You can do eet! Just think of the money, and all the goodies you can buy with your smoke money. That's my motivation right now. Just think of all the hookers you could be borking with that money.


----------



## ohio_eric (Dec 27, 2007)

JJ Rodriguez said:


> You can do eet! Just think of the money, and all the goodies you can buy with your smoke money. That's my motivation right now. Just think of all the hookers you could be borking with that money.





JJ needs to be a motivational speaker.


----------



## Leon (Dec 27, 2007)

fuck smoking. it's nothing. you'll get over it no problem at all. just occupy yourself with other things, and carry around a small black stone. when you want to smoke, look at it, and remember how much you probably don't want your lungs to look like that


----------



## 7StringofAblicK (Dec 27, 2007)

Do this:

Hang out with your GF (and hopefully she hates that you smoke). Say, "babe, I'll quit if you give me sex twice a day every day until I don't feel the urge any more."

You see, this is a win/win. You get sex twice a day. You can lie about urges to get sex twice a day.

YOU GET SEX TWICE A DAY.

I say do it. I mean it's worth a shot. If you don't have a GF, well, get one and try the same thing. She might think you're a 'go getter' by taking strong intiative up front. If it doesn't work you didn't hear it from me.........


----------



## JJ Rodriguez (Dec 27, 2007)

7StringofAblicK said:


> Do this:
> 
> Hang out with your GF (and hopefully she hates that you smoke). Say, "babe, I'll quit if you give me sex twice a day every day until I don't feel the urge any more."
> 
> ...



Sex Replacement Therapy (SRT) actually works. It's how I quit smoking the first time for a year and a half. The down side (?) is that you become a sex addicted freak.


----------



## 7StringofAblicK (Dec 27, 2007)

JJ Rodriguez said:


> Sex Replacement Therapy (SRT) actually works. It's how I quit smoking the first time for a year and a half. The down side (?) is that you become a sex addicted freak.



I don't see the problem here....


----------



## Popsyche (Dec 27, 2007)

at those cigs, deem them false, and cancelled!


----------



## noodles (Dec 27, 2007)

I've been quit for about three years now, and I don't miss it a bit. The urges do go away, it's money in your pocket, and you don't smell like an ashtray all the time.


----------



## ShawnFjellstad (Dec 27, 2007)

this thread turned out a lot funnier than i expected.



noodles said:


> I've been quit for about three years now, and I don't miss it a bit. The urges do go away, it's money in your pocket, and you don't smell like an ashtray all the time.



that's good to know. thanks.


----------



## JJ Rodriguez (Dec 27, 2007)

noodles said:


> I've been quit for about three years now, and I don't miss it a bit. The urges do go away, it's money in your pocket, and you don't smell like an ashtray all the time.

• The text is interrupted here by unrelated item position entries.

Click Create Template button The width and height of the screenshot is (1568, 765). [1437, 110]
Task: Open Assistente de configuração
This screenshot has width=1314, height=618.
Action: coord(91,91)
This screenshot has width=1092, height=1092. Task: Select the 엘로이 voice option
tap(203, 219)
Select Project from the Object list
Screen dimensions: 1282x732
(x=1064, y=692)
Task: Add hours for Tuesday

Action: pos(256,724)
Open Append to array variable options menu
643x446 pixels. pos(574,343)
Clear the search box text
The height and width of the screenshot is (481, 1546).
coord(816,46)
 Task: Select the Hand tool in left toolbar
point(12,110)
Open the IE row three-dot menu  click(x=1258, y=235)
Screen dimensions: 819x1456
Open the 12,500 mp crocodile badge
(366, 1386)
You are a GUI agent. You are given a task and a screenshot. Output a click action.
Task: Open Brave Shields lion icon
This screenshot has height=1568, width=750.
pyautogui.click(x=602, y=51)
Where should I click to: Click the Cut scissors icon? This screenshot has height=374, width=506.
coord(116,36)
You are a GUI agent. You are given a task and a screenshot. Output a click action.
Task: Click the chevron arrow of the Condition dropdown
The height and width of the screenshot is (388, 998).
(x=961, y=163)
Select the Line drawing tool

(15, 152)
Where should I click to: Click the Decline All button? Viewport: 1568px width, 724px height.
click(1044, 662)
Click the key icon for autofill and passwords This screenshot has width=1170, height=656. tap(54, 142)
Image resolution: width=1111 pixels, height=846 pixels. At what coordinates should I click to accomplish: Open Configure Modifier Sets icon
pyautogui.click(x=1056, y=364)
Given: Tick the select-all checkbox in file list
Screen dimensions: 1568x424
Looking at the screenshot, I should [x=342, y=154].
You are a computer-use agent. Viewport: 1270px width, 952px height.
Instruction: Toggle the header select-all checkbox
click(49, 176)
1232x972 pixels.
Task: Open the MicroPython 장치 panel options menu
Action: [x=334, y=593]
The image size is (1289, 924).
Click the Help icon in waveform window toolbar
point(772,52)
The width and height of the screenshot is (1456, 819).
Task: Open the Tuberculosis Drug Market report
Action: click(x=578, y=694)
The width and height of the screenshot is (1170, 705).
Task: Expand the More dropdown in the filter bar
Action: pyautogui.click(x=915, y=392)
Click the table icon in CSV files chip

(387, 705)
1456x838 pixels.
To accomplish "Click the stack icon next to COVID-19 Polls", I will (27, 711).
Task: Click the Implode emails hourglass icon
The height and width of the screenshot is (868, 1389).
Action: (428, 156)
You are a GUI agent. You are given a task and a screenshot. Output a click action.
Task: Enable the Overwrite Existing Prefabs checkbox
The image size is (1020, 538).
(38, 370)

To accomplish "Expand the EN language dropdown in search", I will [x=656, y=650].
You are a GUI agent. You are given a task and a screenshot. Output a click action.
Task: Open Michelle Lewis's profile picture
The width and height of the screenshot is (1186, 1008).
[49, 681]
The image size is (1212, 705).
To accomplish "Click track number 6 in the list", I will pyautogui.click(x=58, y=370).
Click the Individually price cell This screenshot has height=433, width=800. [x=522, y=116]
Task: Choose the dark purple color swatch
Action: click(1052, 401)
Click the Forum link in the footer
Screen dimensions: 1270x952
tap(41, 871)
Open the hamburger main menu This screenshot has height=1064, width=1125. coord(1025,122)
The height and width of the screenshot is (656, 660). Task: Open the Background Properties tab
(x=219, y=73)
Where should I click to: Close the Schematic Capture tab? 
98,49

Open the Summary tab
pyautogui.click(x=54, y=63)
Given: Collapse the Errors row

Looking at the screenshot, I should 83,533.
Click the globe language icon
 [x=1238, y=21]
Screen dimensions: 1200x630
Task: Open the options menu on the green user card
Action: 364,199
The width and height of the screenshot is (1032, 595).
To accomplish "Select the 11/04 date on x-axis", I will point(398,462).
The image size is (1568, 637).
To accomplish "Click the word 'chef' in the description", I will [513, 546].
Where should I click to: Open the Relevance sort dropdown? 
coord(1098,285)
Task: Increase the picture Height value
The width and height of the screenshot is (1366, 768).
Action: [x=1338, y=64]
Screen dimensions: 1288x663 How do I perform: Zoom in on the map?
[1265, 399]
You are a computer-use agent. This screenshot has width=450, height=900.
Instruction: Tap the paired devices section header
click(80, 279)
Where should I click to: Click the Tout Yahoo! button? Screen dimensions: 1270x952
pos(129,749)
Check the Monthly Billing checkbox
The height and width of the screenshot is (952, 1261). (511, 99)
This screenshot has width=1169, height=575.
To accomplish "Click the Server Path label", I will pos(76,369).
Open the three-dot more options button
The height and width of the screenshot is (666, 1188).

I think that depends largely on the individual. How were you at a year and a half? Because at a year and a half, I still missed smoking. I've talked to people who have been quit for 20 years, and they say they still think about it all the time. Then you talk to people who smoke for 20 years and decide "Hey, I'm going to quit" and they never smoke a cigarette again, and don't think twice about it. Not to bring you down Shawn


----------



## ShawnFjellstad (Dec 27, 2007)

JJ Rodriguez said:


> I think that depends largely on the individual. How were you at a year and a half? Because at a year and a half, I still missed smoking. I've talked to people who have been quit for 20 years, and they say they still think about it all the time. Then you talk to people who smoke for 20 years and decide "Hey, I'm going to quit" and they never smoke a cigarette again, and don't think twice about it. Not to bring you down Shawn



that's kind of what i was thinking.
i've talked to people who haven't smoked a cigarette in years but still think about them, and still crave them from time to time.


----------



## JJ Rodriguez (Dec 27, 2007)

Only one way to find out which kind of person you are


----------



## The Dark Wolf (Dec 27, 2007)

I smoked about 5 years, Shawn.


It did seem easy, really. I had my bronchitis act up pretty bad, so I couldn't really smoke (was taking my breath away). I figured I'd just wait till I got better. I tried smoking 1 time during that first 2 weeks, and I couldn't.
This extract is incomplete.